Giter Club home page Giter Club logo

Comments (14)

vishaluk avatar vishaluk commented on June 10, 2024 1

Trying to get to the original point of this discussion - is it now possible to specify the compression while storing variables in .jld file?

from jld.jl.

eschnett avatar eschnett commented on June 10, 2024

HDF5 has a plethora of options that could/should be set. For example, one has to choose a chunk size, there are also two built-in compression types (szib and zlib), one can choose the compression level, and one can additionally use a shuffle filter to improve the compression ratio. There's a host of additional options. Thus, I would regard this boolean as a high-level interface (do you want to trade off computing time to save space?) that chooses "reasonable" defaults, leaving the details to another, more elaborate interface for experts.

from jld.jl.

avierck avatar avierck commented on June 10, 2024

Sure, I agree that having a boolean is way more comfortable - only that it consequently took me a lot of time figuring out that the issues I had trying to access my .jld file with h5py in python, were due to JLD using "blocs"-compression instead of a built-into-hdf5 compression like zlib.
The only solution for me right now (as apparently I haven't managed to compile/install the blocs filter correctly) is to not use compression at all, or writing my own saving method, both of which aren't great options either.
So while one might argue about what exactly a "reasonable default" for compressions settings should be (see all the options you've mentioned), I - not being an expert - am just looking for an easy option to have compression in a "compatibility" mode.

from jld.jl.

timholy avatar timholy commented on June 10, 2024

https://github.com/JuliaLang/HDF5.jl/blob/master/doc/hdf5.md#reading-and-writing-data

from jld.jl.

avierck avatar avierck commented on June 10, 2024

Ah, ok. So the idea would be to use HDF5.jl instead (with some compression-specific saving options) if I need interoperability with python (h5py) and use JLD.jl mainly (/only) for julia-I/O, correct?
So if I want the julia-specific benefits of JLD.jl over HDF5.jl I'd best not use compression at all (since I can't specify which type)?
If this is correct, then I guess my feature-request could be closed, as for most users having a boolean is sufficient for this "I'm using JLD.jl with compression for julia I/O only" use-case.

from jld.jl.

eschnett avatar eschnett commented on June 10, 2024

It may be good to have a "compatibility" flag, ensuring that the resulting HDF5 files can be read with a forest-and-meadow install of HDF5.

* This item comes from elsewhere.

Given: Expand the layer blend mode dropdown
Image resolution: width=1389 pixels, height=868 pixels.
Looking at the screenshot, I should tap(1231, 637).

Did someone contact the HDF group regarding the Blosc compression library, and whether the respective decompression filter could become part of the standard? Currently, the 1.10 release of HDF5 is in alpha (or beta?) state, so this would be a good time to ask for such a feature.

from jld.jl.

timholy avatar timholy commented on June 10, 2024

There's MAT.jl to ensure matlab/julia compatibility. I've long urged someone to write an H5PY.jl so it's easy to read/write in python-compatible format.

from jld.jl.

eschnett avatar eschnett commented on June 10, 2024

HDF5 is a language-independent standard, so everything written as HDF5 can be read everywhere. The only exception is if you use non-standard filters; in this case, the reader obviously needs to have the same filter installed. So h5py can read JLD files just fine -- if one installs h5py with the Blosc filter.

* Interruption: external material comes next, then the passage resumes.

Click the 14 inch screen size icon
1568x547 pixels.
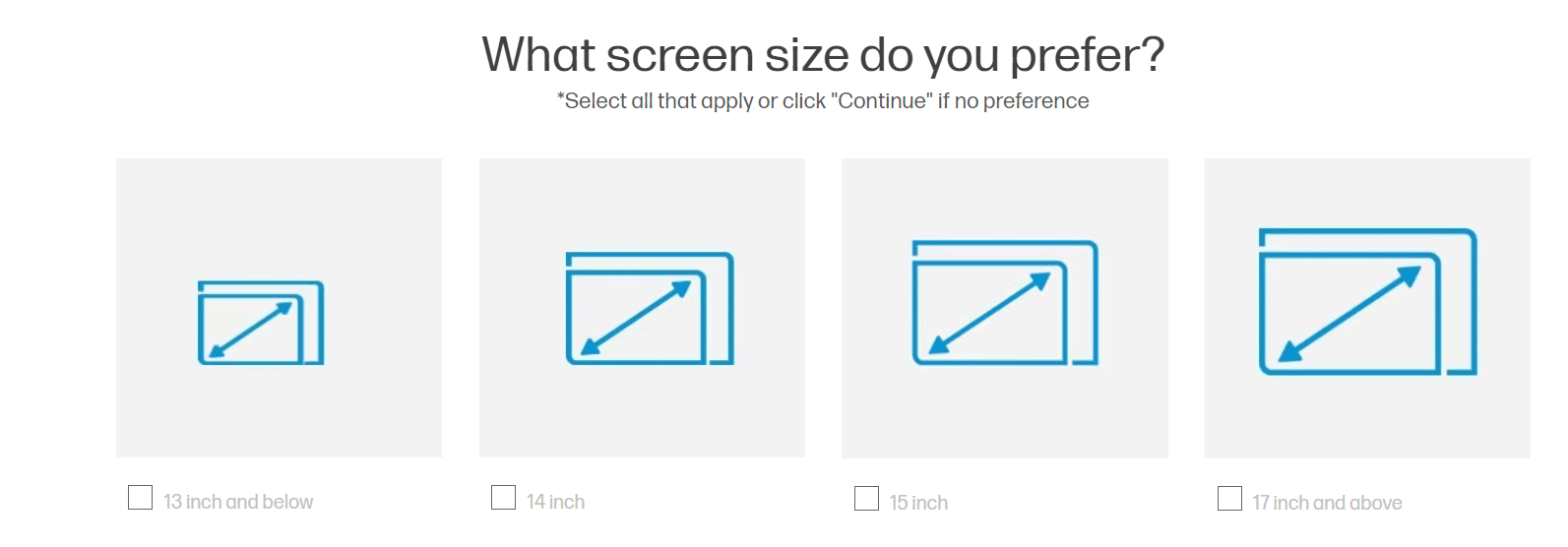pyautogui.click(x=650, y=309)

To be "HDF5 compatible", one thus only needs to not use the Blosc filter; no explicit package is necessary.

I've asked the HDF forum about Blosc; my question is currently awaiting moderation.

from jld.jl.

timholy avatar timholy commented on June 10, 2024

HDF5 is a language-independent standard, so everything written as HDF5 can be read everywhere.

So why does JLD exist, then? And why do we need MAT.jl?

See, for example, JuliaIO/HDF5.jl#180

from jld.jl.

avierck avatar avierck commented on June 10, 2024

I was under the impression that one of the main advantages of HDF5 was compatibility, most importantly forward compatibility, no? So I'd presume that (most of the time) one should try to keep the actual data accessible, thus avoiding the creation of one-language-only binary files?
I do completely understand the reasoning for developing a file format for julia on top of hdf5, so I'd say that if the decision is ".jld is a dialect of hdf5, meant for julia only (or mainly)", it would be completely understandable; I was simply surprised that while JLD.jl apparently is a very convenient HDF5 storage package, its comfort lead me into a very deep hole trying (and failing) to install the blocs filter on three different platforms.
I guess the question is maybe not whether using blocs is good "HDF5 practice" or not, but rather whether it is feasible to have a more "future-proof" (at least as long as blocs does not come with HDF5) compression option in JLD, no?

from jld.jl.

eschnett avatar eschnett commented on June 10, 2024

One option that wasn't mentioned before would be to have a converter that takes a Blosc-compressed HDF5 file as input and produces a vanilla HDF5 file as output. The HDF5 utility h5repack can already do this (e.g. adding/removing compression); if the HDF5 Julia package contained a Blosc-enabled h5repart utility, then the data were easier to access.

from jld.jl.

timholy avatar timholy commented on June 10, 2024

I think it's better to specify the compression format than convert this file.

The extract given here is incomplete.